During the first half of the 1930s, as around 200,000 to 300,000 Jews fled to British Palestine from fascist dictatorial regimes in Europe, serious discussions took place between Zionist Jewish and Palestinian Arab leaders regarding a peace settlement. These discussions included proposals ranging from an autonomous Jewish province in the previously sparsely populated coastal areas (where Jews could migrate freely within an Arab-majority state), suggested by Musa Al-Alami, to a one-state solution with a Jewish majority that would become an integral part of an Arab federation, proposed by David Ben-Gurion.
However, like previous attempts, these talks eventually failed. One of the primary reasons was both sides’ lack of understanding regarding their British overlords and the false belief that the British would ultimately support their cause. The polarization within the British political establishment contributed significantly to this issue.
On one side were ‘New Imperialist’ politicians like Winston Churchill and Alfred Millner, who believed that, beyond the moral justification for Zionism, Britain needed an industrial base in the Middle East that Jewish capital could provide.
On the other side were Middle Eastern-focused ‘Orientalists’ like Gertrud Bell and St John Philby who argued that Britain should align with the Arabs, whose oil was vital for the Empire’s survival, while also acknowledging the Palestinian Arabs’ moral claims.
This polarization created a large expectation gap that discouraged any attempt at compromise, as each side believed history was on their side.

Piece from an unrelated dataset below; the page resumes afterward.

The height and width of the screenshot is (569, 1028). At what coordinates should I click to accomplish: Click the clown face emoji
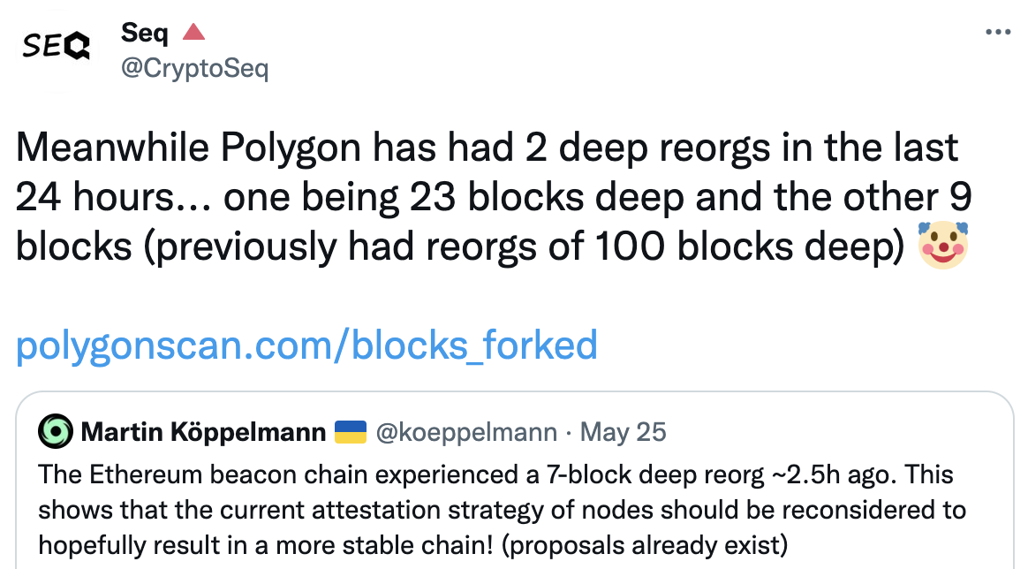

Tragically, a century later in the 2020s, we see a similar dichotomous, black-and-white mentality in today’s political discourse in Europe and North America. Just as in the 1930s, this mindset convinces each side that history favors their position, leaving them unwilling to compromise.
This dangerous atmosphere contrasts sharply with the optimism of the 1990s that led to the Oslo Accords. The end of the Cold War made many people believe that history was moving toward a more liberal and peaceful future where conventional wars and territorial expansions were relics of the past.
It was in this environment that Israel’s Yitzhak Rabin realized that Israel could not continue occupying the West Bank and Gaza, while PLO leader Yasser Arafat understood that the dream of a pan-Arab liberation of Palestine “from the river to the sea” was also distant. However, the collapse of these hopes in the late 2000s, especially after the American debacle in Iraq, fuelled social polarization—much of it encouraged and funded by the West’s adversaries. On the left, the progressive “woke” ideology views Israel as a “settler-colonialist” project, drawing a parallel to Algeria and arguing that Palestine should not be partitioned but rather liberated through armed struggle. This view dangerously ignores that, following the Holocaust in Europe and the decolonization of North Africa, Israeli Jews have no other homeland or “metropole” to return to.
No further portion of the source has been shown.